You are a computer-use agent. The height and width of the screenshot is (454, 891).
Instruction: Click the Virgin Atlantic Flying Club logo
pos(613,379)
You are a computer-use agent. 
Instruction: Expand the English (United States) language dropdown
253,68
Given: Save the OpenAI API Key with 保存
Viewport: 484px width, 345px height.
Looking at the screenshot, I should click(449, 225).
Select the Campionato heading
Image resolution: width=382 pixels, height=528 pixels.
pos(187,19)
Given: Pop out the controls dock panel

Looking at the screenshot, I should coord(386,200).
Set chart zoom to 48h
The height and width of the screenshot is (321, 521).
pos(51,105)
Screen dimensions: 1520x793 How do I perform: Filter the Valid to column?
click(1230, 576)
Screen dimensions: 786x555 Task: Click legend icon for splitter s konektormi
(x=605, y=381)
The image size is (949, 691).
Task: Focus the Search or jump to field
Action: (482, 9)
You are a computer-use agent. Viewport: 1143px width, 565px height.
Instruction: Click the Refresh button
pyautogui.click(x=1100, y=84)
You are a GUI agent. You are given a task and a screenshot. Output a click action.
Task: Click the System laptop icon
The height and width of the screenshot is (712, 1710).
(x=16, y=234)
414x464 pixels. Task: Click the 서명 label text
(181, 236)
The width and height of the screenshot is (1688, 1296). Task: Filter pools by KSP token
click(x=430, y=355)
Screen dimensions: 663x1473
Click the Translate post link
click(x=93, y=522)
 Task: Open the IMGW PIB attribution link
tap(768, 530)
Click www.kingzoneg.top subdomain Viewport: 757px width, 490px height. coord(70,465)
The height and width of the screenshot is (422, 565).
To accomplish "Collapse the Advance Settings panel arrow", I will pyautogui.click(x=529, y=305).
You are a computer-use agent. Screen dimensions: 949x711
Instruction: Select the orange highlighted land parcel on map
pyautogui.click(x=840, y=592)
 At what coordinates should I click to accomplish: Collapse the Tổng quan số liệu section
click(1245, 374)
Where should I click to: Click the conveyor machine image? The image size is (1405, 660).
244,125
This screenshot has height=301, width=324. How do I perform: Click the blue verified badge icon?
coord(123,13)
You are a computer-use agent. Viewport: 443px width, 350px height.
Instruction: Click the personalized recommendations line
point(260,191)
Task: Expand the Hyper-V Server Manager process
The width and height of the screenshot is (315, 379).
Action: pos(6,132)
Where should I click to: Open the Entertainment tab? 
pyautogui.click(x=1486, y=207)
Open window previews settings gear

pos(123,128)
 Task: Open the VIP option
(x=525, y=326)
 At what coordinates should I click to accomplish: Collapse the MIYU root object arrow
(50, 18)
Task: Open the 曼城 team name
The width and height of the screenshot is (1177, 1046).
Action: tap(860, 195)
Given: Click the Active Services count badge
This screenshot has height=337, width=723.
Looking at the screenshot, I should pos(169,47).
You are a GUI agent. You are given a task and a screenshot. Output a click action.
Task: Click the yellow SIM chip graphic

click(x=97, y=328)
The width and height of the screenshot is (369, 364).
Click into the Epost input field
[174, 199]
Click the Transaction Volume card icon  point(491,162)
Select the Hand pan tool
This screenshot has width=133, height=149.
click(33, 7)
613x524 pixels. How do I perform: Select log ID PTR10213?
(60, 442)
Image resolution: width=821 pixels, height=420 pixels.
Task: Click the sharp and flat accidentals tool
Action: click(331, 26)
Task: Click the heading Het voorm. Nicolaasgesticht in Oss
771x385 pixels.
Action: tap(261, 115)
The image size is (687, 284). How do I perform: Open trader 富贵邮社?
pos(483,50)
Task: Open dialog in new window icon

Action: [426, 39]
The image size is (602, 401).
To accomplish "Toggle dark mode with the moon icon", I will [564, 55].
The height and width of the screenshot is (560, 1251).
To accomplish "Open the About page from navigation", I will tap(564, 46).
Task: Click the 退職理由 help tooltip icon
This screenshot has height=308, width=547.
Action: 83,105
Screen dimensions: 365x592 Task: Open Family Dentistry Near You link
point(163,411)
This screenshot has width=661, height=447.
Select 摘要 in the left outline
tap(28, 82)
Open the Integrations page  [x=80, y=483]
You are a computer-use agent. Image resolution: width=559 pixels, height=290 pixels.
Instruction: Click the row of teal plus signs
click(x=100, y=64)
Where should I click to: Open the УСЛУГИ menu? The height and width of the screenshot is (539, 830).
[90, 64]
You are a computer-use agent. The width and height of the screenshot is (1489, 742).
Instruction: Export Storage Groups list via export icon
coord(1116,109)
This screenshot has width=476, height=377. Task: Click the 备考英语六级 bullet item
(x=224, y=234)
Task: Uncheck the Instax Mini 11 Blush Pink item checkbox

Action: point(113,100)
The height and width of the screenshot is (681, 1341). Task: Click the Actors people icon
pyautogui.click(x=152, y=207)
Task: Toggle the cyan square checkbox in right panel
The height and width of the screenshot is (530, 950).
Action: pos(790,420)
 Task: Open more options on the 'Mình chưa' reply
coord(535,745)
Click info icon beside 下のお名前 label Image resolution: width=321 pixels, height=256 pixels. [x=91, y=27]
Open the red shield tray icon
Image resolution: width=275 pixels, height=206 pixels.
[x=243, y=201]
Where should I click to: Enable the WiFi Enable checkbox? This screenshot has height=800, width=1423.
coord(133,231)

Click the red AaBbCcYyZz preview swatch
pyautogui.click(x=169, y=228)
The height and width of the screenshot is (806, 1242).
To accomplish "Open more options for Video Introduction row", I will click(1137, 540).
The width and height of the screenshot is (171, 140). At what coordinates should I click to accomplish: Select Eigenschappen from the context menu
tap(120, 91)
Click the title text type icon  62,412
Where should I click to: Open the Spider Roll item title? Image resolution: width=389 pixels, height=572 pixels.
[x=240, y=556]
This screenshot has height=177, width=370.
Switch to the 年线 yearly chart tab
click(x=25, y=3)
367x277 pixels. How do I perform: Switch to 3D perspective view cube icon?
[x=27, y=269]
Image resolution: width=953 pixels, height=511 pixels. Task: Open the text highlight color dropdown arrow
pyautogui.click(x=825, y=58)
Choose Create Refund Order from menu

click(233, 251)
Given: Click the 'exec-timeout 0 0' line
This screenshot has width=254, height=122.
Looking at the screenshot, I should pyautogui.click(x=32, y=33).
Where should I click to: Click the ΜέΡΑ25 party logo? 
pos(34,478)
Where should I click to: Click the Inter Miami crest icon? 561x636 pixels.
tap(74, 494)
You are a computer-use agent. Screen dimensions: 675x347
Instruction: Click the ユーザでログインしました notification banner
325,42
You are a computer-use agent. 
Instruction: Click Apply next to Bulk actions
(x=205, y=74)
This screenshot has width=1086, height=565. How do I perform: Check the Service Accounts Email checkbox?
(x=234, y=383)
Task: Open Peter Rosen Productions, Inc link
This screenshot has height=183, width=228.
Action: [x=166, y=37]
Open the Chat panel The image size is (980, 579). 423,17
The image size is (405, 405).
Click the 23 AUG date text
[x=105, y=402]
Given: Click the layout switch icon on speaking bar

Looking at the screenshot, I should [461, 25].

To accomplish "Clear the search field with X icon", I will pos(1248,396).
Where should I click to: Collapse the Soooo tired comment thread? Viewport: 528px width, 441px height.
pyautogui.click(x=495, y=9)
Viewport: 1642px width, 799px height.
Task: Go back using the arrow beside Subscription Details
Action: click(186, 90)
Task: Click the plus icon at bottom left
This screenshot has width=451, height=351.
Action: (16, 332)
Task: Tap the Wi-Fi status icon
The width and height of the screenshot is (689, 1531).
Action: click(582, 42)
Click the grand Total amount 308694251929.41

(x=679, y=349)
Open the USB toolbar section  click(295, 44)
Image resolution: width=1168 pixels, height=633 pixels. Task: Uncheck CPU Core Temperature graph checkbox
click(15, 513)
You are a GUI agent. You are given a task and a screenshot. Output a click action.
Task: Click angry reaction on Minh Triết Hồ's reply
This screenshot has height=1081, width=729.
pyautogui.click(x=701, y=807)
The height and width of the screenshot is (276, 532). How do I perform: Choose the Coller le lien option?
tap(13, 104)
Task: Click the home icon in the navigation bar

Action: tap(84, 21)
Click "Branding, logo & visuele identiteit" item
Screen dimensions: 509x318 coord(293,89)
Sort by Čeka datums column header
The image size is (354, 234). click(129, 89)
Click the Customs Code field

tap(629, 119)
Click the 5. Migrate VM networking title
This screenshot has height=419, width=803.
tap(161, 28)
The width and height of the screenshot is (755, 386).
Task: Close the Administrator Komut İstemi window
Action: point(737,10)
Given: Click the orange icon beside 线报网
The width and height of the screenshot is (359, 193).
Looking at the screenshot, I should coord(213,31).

» Task objective:
Print the lines above from the one with "Click the 23 AUG date text" through the one with "Task: Click the plus icon at bottom left", both included, exactly as written and nothing more.

» Solution to the problem:
Click the 23 AUG date text
[x=105, y=402]
Given: Click the layout switch icon on speaking bar

Looking at the screenshot, I should [461, 25].

To accomplish "Clear the search field with X icon", I will pos(1248,396).
Where should I click to: Collapse the Soooo tired comment thread? Viewport: 528px width, 441px height.
pyautogui.click(x=495, y=9)
Viewport: 1642px width, 799px height.
Task: Go back using the arrow beside Subscription Details
Action: click(186, 90)
Task: Click the plus icon at bottom left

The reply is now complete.